记一次 PostgreSQL LIKE 索引优化，联合字段 LIKE 查询优化。

由于最近我司业务量上涨，数据量剧增，数据库查询速度明显变慢，单次查询居然达到1800ms以上，急需优化。待查阅一番后，我知道了LIKE查询正确的索引使用姿势，特别是一些符合字段索引。

模糊查询的使用场景实在太多了，正确使用索引实在是太重要了。或许一个关键的优化就能为你节省更多的资源，带来更好的用户体验。

少啰嗦，我们看实例。

由于未经我司同意，数据不能用真实了，下面数据是我盗来的😢

首先，我们这里有一张存了一百万条信息的users表。

                                    Table "public.users"
Column      |            Type             |                     Modifiers
------------+-----------------------------+----------------------------------------------------
 id         | integer                     | not null default nextval('users_id_seq'::regclass)
 username   | character varying           |
 first_name | character varying           |
 last_name  | character varying           |

普通查询

在不添加任何索引的情况下，我们查询一次。

> EXPLAIN ANALYSE SELECT COUNT(*) FROM users WHERE username ILIKE '%foo%';
                                                  QUERY PLAN
--------------------------------------------------------------------------------------------------------------
 Aggregate  (cost=21927.24..21927.25 rows=1 width=0) (actual time=737.523..737.523 rows=1 loops=1)
   ->  Seq Scan on users  (cost=0.00..21927.00 rows=96 width=0) (actual time=737.520..737.520 rows=0 loops=1)
         Filter: ((username)::text ~~* '%foo%'::text)
         Rows Removed by Filter: 1000000
 Planning time: 0.373 ms
 Execution time: 737.593 ms
(6 rows)

Time: 738.404 ms

结果，如大家所想一样，顺序扫描，很慢。

btree 索引

很多童鞋会想到，那就加个索引呗。
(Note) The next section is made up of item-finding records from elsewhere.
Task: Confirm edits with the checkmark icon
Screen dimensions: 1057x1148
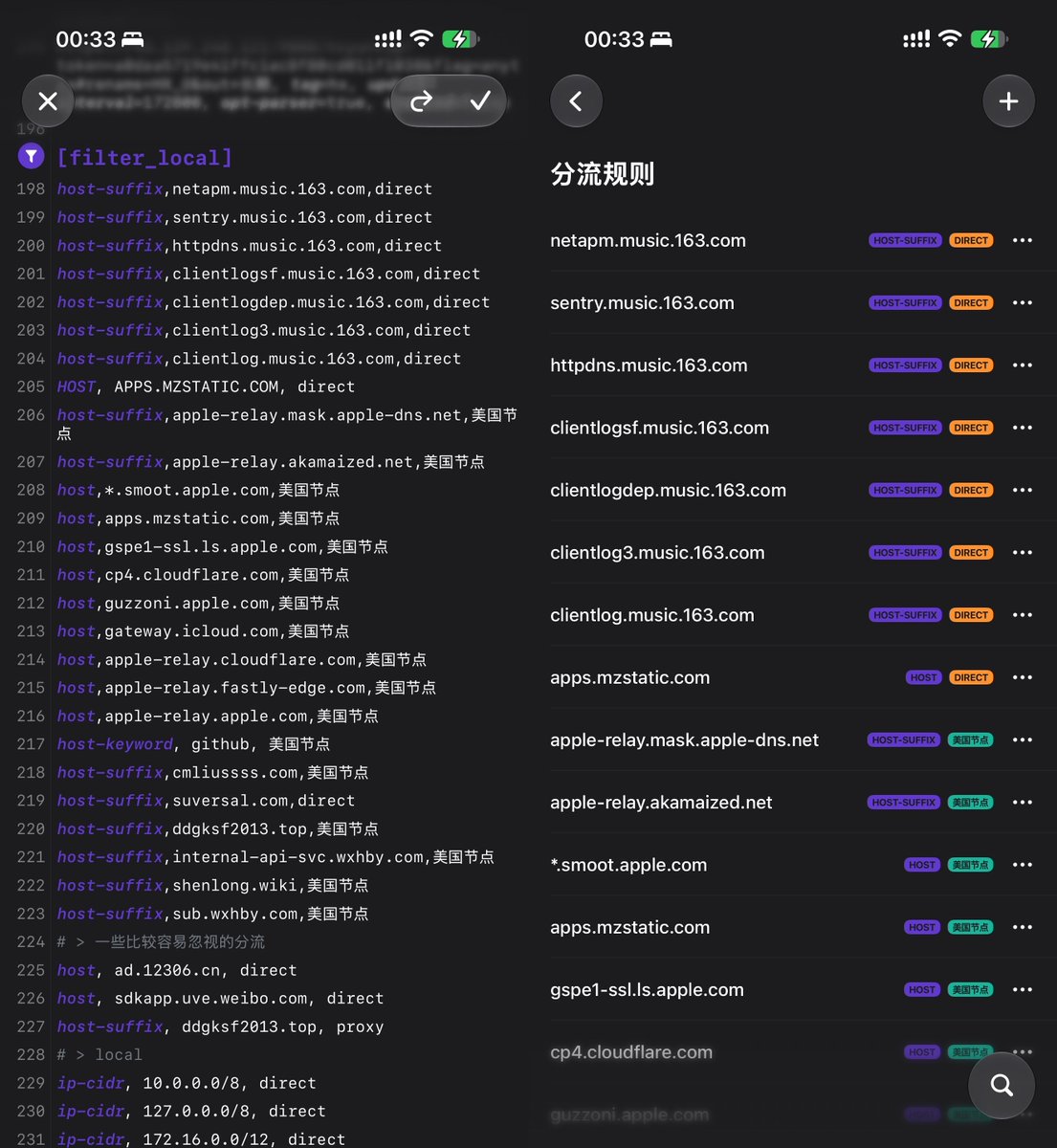Action: click(x=480, y=100)
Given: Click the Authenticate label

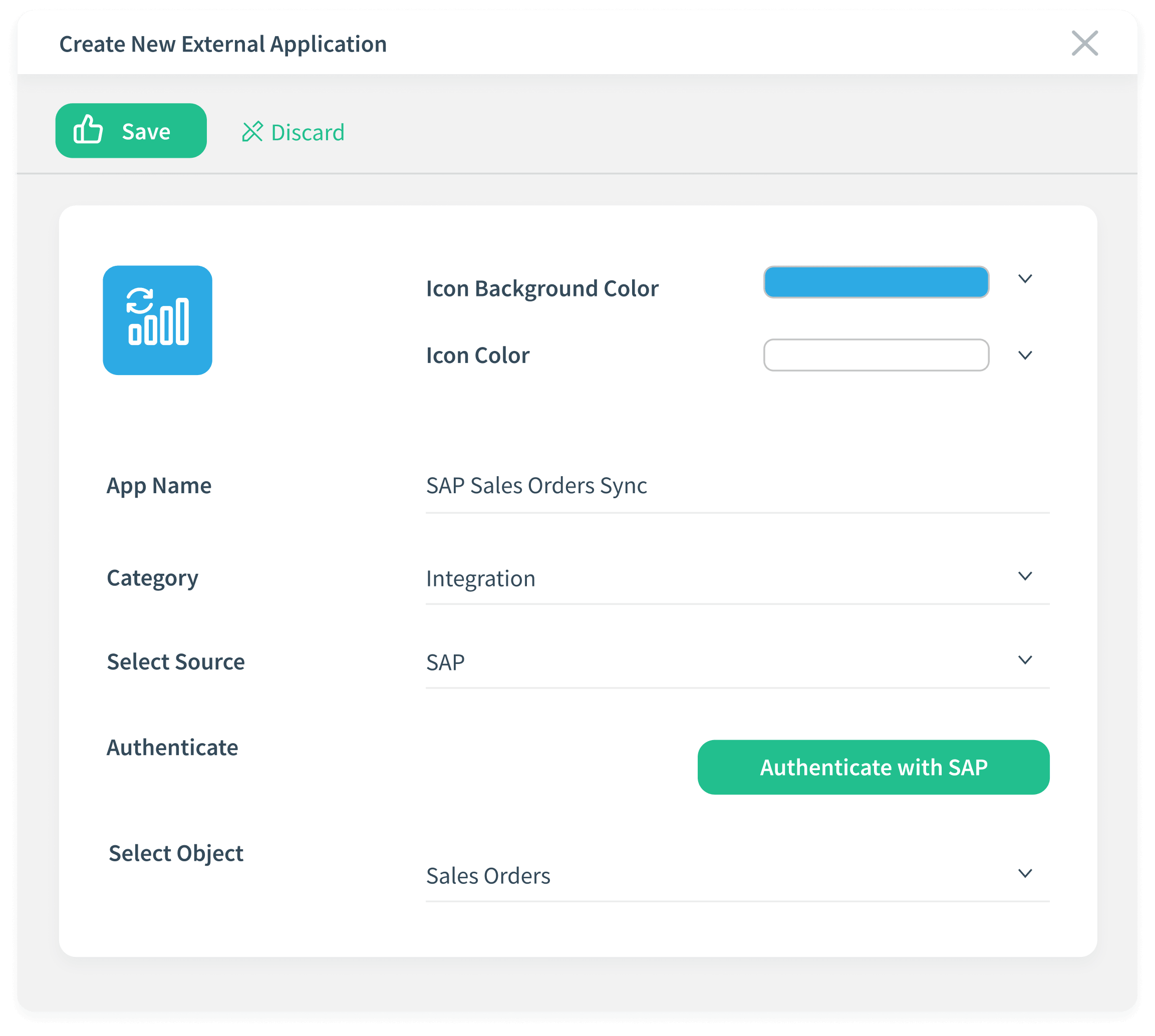Looking at the screenshot, I should tap(172, 747).
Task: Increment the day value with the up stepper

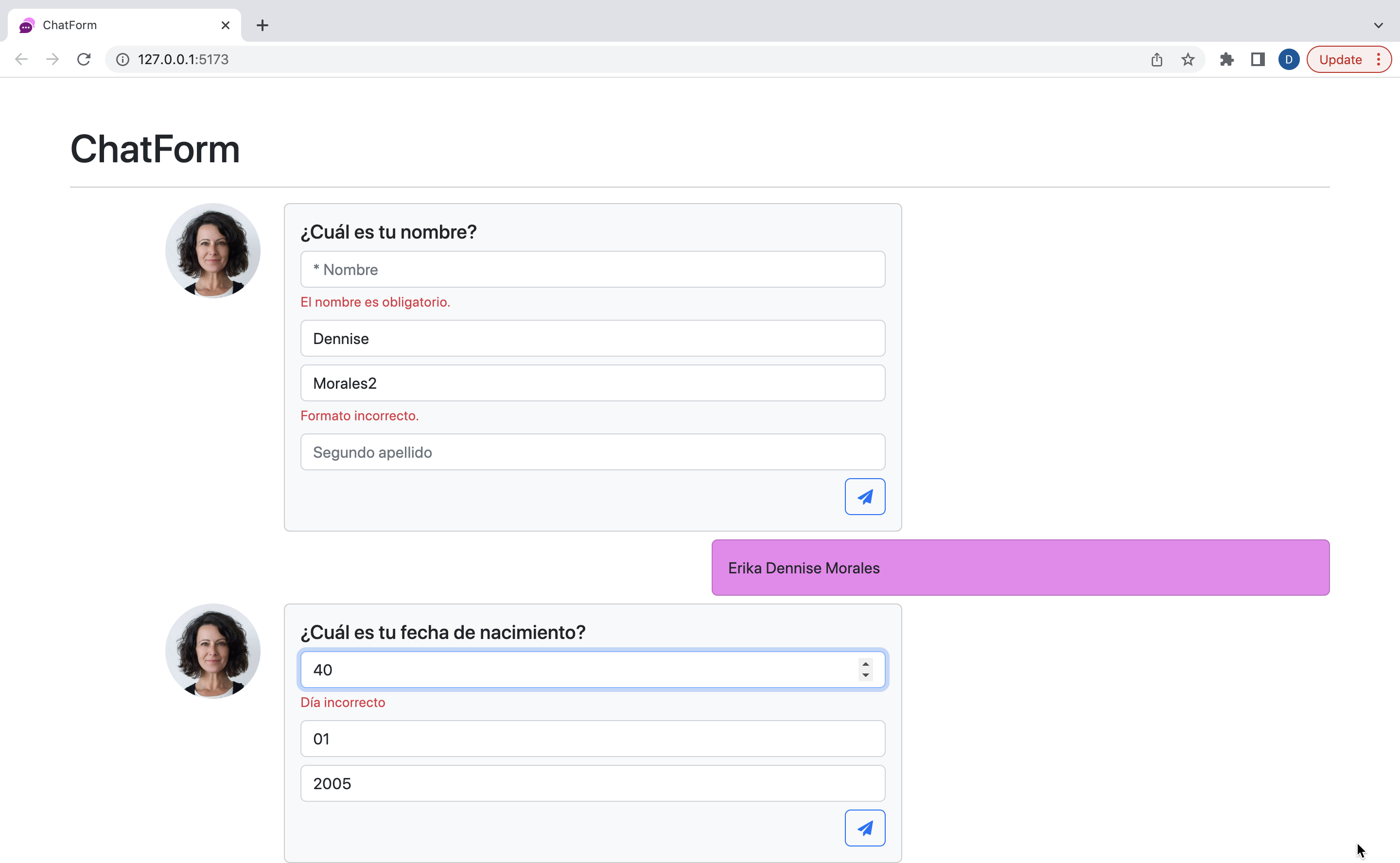Action: click(865, 663)
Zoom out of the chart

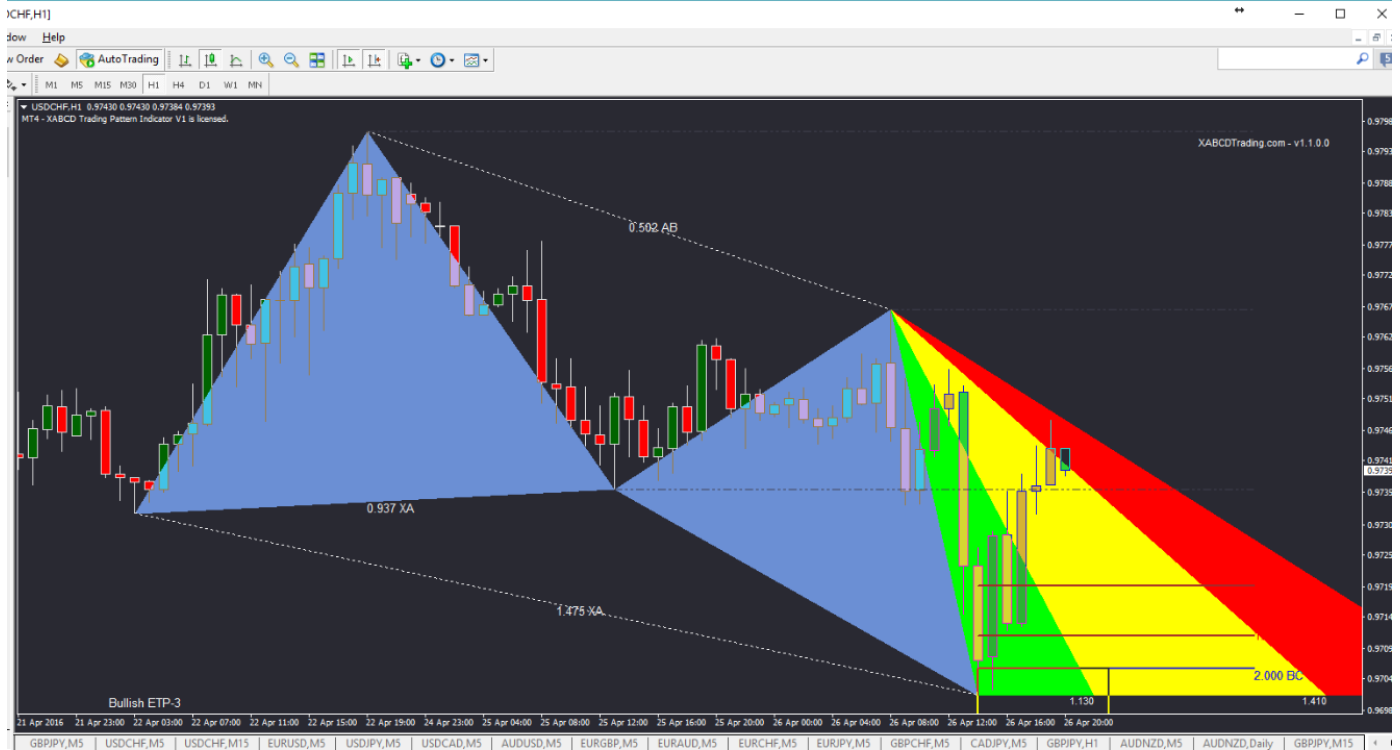pos(292,59)
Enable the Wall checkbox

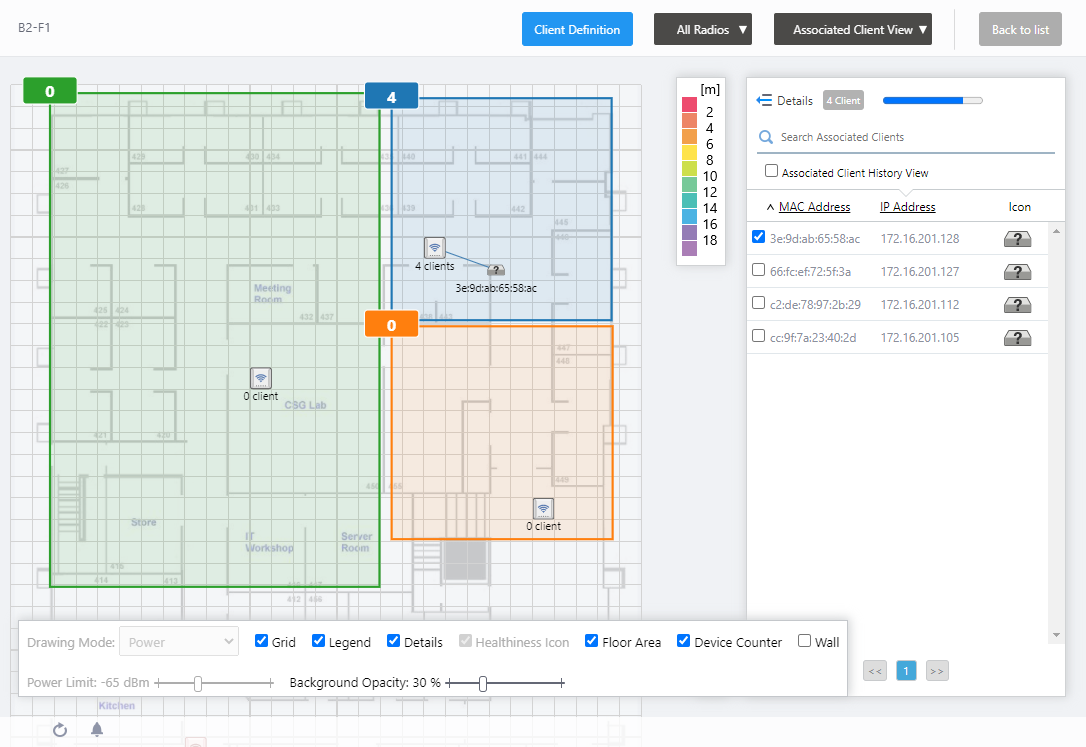pyautogui.click(x=805, y=641)
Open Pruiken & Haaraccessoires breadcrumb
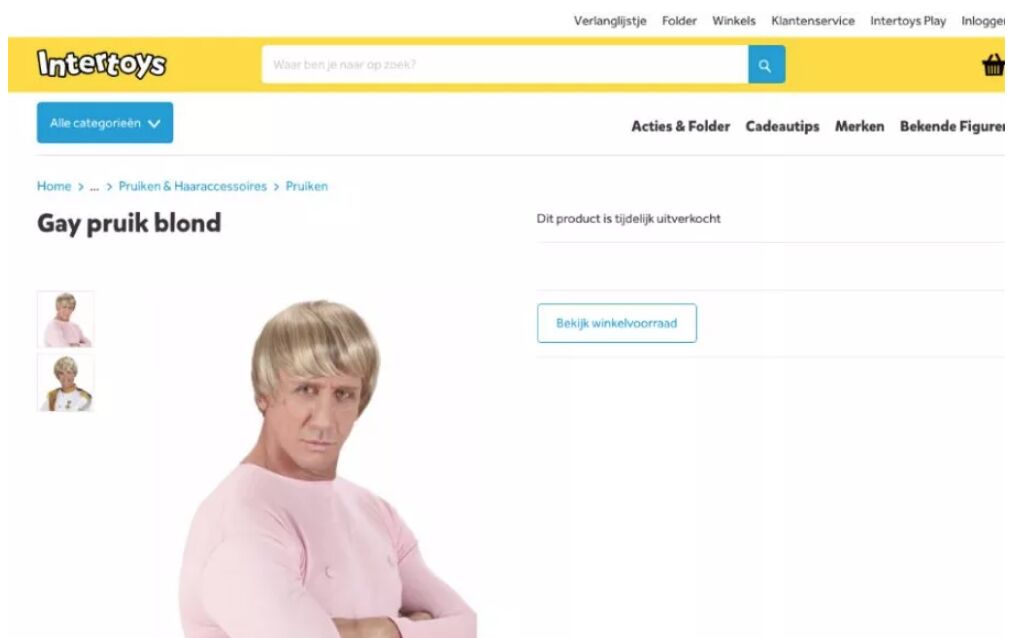This screenshot has width=1009, height=638. pos(192,186)
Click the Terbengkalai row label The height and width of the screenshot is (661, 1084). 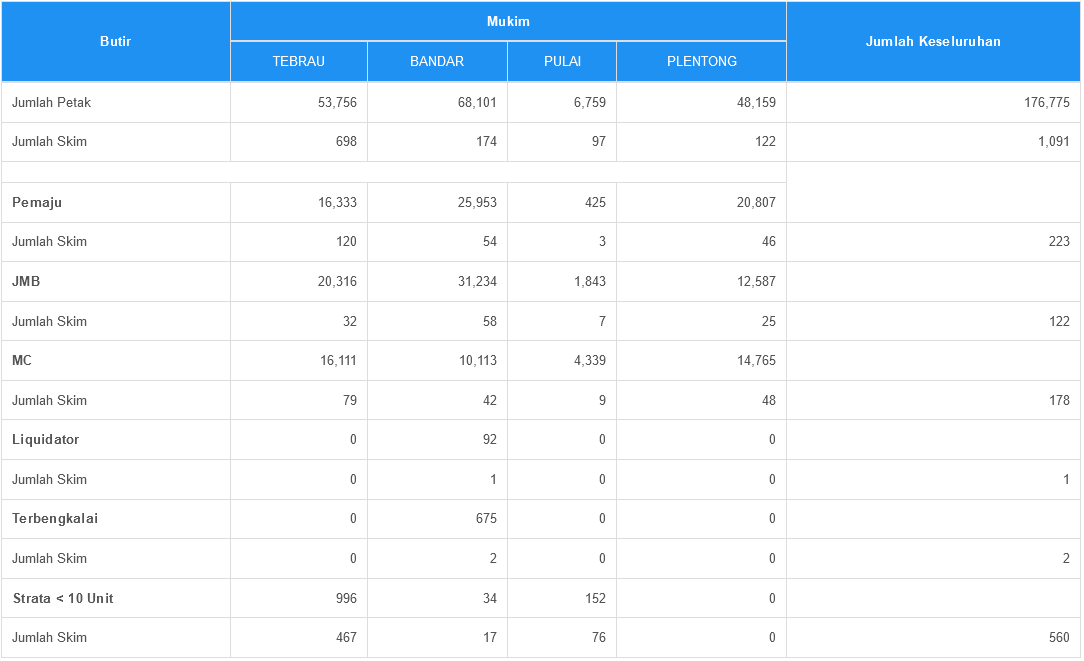click(x=55, y=518)

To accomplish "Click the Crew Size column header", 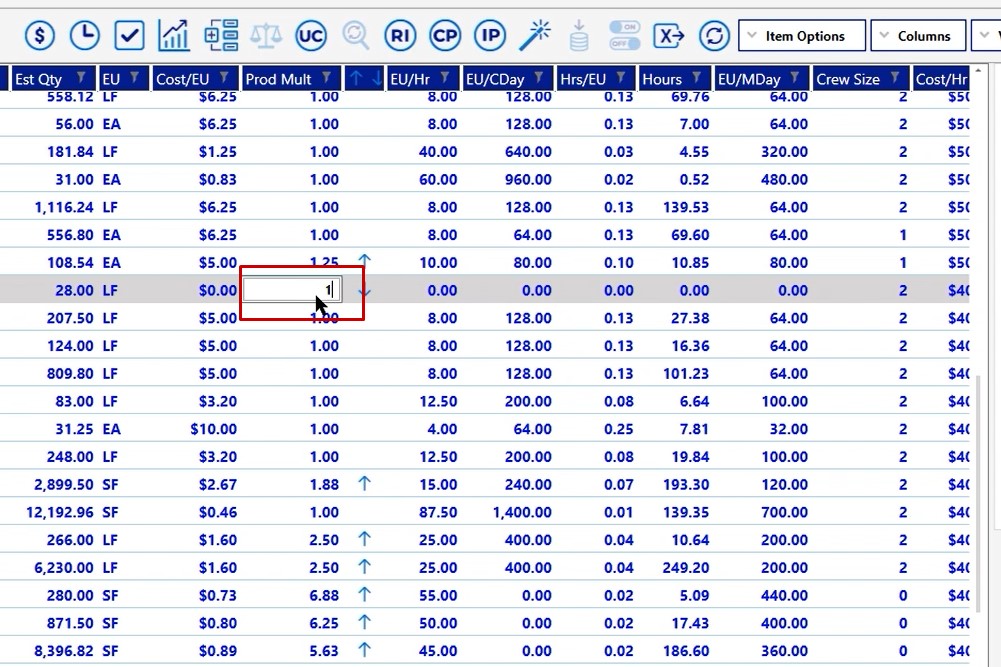I will [x=848, y=79].
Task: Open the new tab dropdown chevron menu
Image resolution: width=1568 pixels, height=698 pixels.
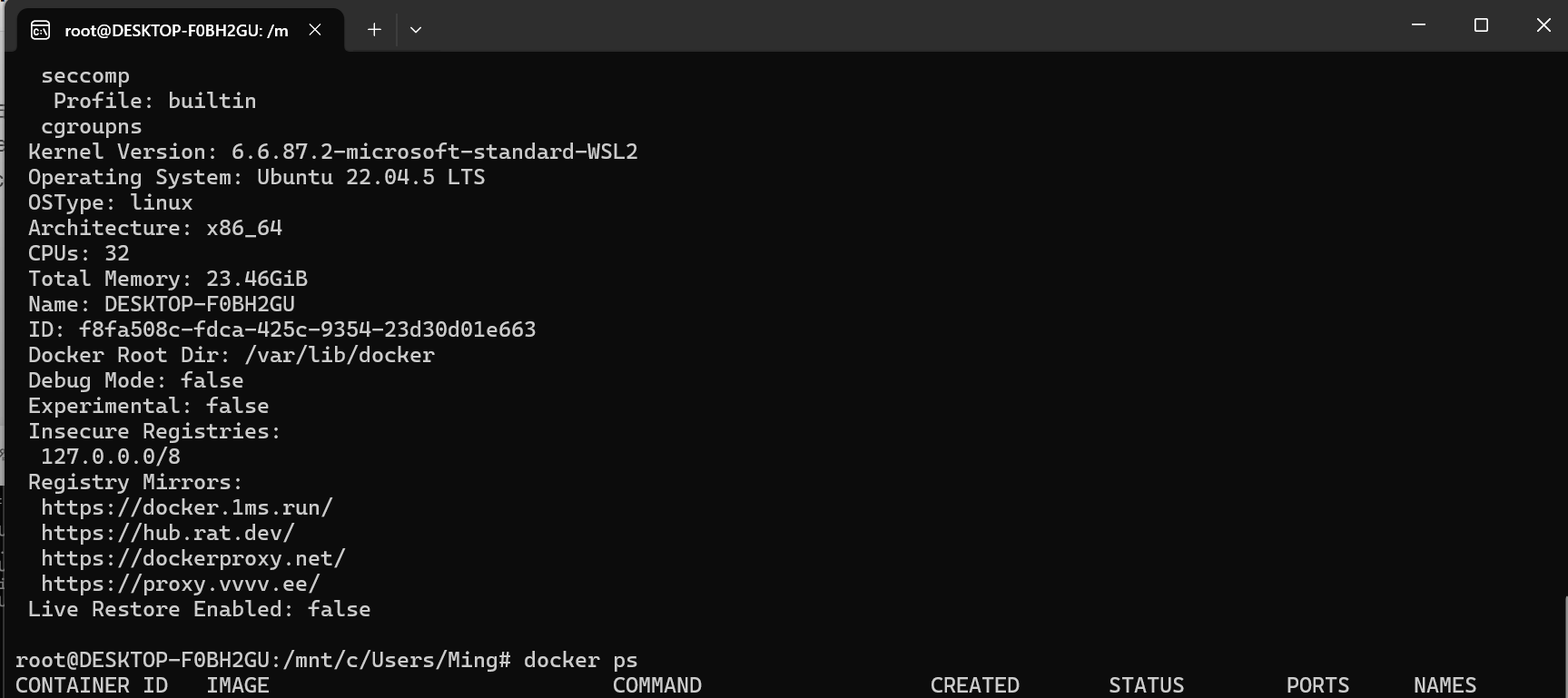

我们知道，pg里面一般默认都是btree索引，我们加一个试试。

> CREATE INDEX idx_users_username ON users (username);
Time: 15987.751 ms

查询一下：

> EXPLAIN ANALYSE SELECT COUNT(*) FROM users WHERE username ILIKE '%foo%';

                                                  QUERY PLAN
--------------------------------------------------------------------------------------------------------------
 Aggregate  (cost=21927.24..21927.25 rows=1 width=0) (actual time=752.271..752.271 rows=1 loops=1)
   ->  Seq Scan on users  (cost=0.00..21927.00 rows=96 width=0) (actual time=752.268..752.268 rows=0 loops=1)
         Filter: ((username)::text ~~* '%foo%'::text)
         Rows Removed by Filter: 1000000
 Planning time: 0.599 ms
 Execution time: 752.318 ms
(6 rows)

Time: 753.251 ms

emm, 好家伙，居然还是顺序扫描。这是由于一般的索引只能优化 LIKE foo%这类的向后的模糊查询。所以btree索引这里也达不到优化的效果。

gin 索引 & pg_trgm 模块

pg_trgm模块提供函数和操作符测定字母，数字，文本基于三元模型匹配的相似性，还有支持快速搜索相似字符串的索引操作符类。

这里提到了一个三元模型，可能有童鞋不理解，其实很简单。打个比方foo的三元模型的集合为{" f"," fo","foo","oo "}, foo|bar的三元模型的集合为{" f"," fo","foo","oo "," b"," ba","bar","ar "}。也就是说将字符串拆解成三个字符一组，每个字符串被认为有两个空格前缀和一个空格后缀。

Postgres使用trigram将字符串分解成更小的单元便于有效地索引它们。pg_trgm模块支持GIST或GIN索引，从9.1开始，这些索引支持LIKE/ILIKE查询。

要使用pg_trgm模块，首先要启用该扩展，然后使用gin_trgm_ops创建索引。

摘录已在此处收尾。